Une « réintermédiation » en marche depuis longtemps
Bien avant Internet, l’assurance s’est déjà frottée à la concurrence de nouveaux acteurs qui profitaient du lien avec le consommateur et qui disposaient de la capacité à respecter les contraintes règlementaires fortes du secteur : les banques. L’arrivée des moteurs de recherche dans les années 2000 a favorisé la logique de comparaison des offres et des prix, entraînant une « réintermerdiation » par des sites tels qu’Assurland, Meilleurtaux, Les Furets… Cependant, ce phénomène n’a pas abouti à l’émergence de plateformes régissant l’offre et la demande comme a pu le faire Booking sur le secteur du voyage.
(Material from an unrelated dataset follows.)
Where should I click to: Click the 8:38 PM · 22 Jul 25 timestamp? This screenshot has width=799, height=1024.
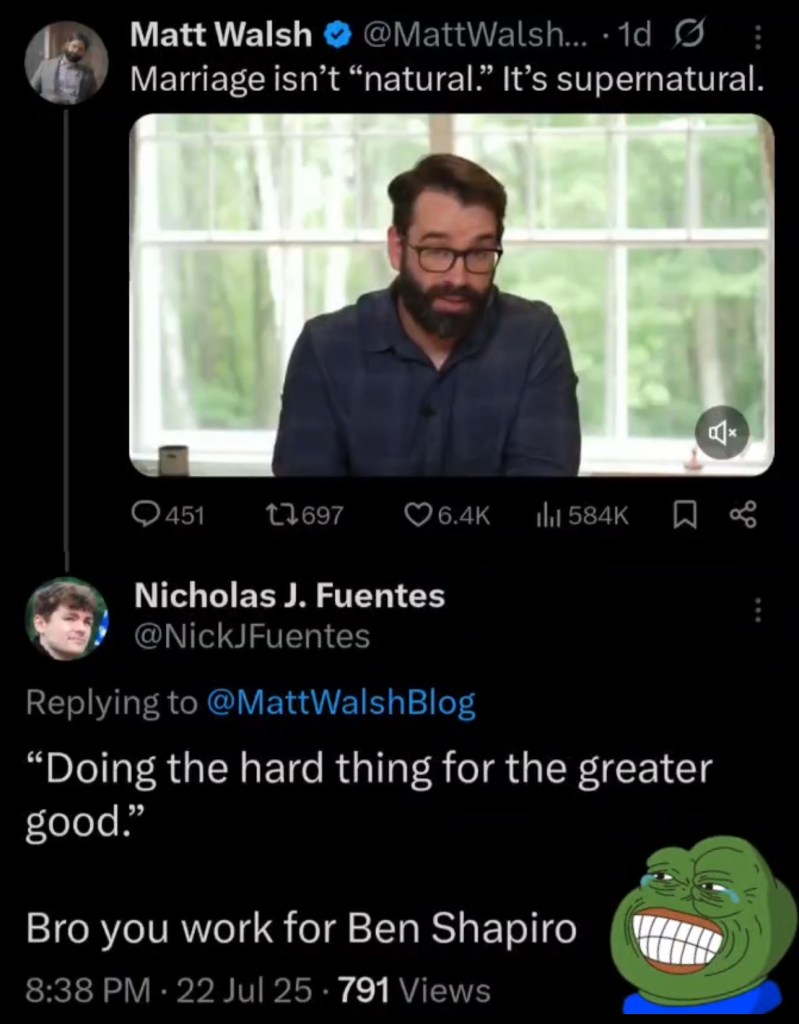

La barrière à l’entrée règlementaire a cette fois joué, laissant un peu plus de répit aux assureurs que ne l’ont vécu les hôteliers. Et pourtant des irritants et des gains jalonnent les différentes étapes du parcours client. Chaque irritant ou gain peut être résolu par des ruptures technologiques qui améliorent l’expérience client. Si vous combinez ces deux dimensions à de nouvelles offres et méthodes de distribution ou de « pricing », vous en tirez les pistes d’ubérisation du secteur. J’en vois au moins trois.
L’assurance comportementale
L’assurance comportementale se fonde sur l’aspiration très libertaire du consommateur à ce que son assurance soit personnalisée et le prix de la prime, dépendant de ses propres prises de risque. À la faveur d’une exploitation des données, cette veine de l’ubérisation de l’assurance mise sur des algorithmes prédictifs fonctions du comportement passé mais également sur une incitation à réduire son risque. Déjà présente dans l’assurance auto, la tarification comportementale va à l’encontre du principe de solidarité qui fonde le socle de l’économie assurantielle. Outre la mutualisation du risque, elle questionne sur les dérives liées à l’utilisation des données et au traçage de nos comportements. Le jour où notre réfrigérateur connecté refusera de nous laisser accéder au compartiment à bières, au motif que cela n’est pas conforme au régime alimentaire préconisé, l’assuré s’interrogera si c’est la vocation de l’assureur de le protéger contre ses propres tentations ! […]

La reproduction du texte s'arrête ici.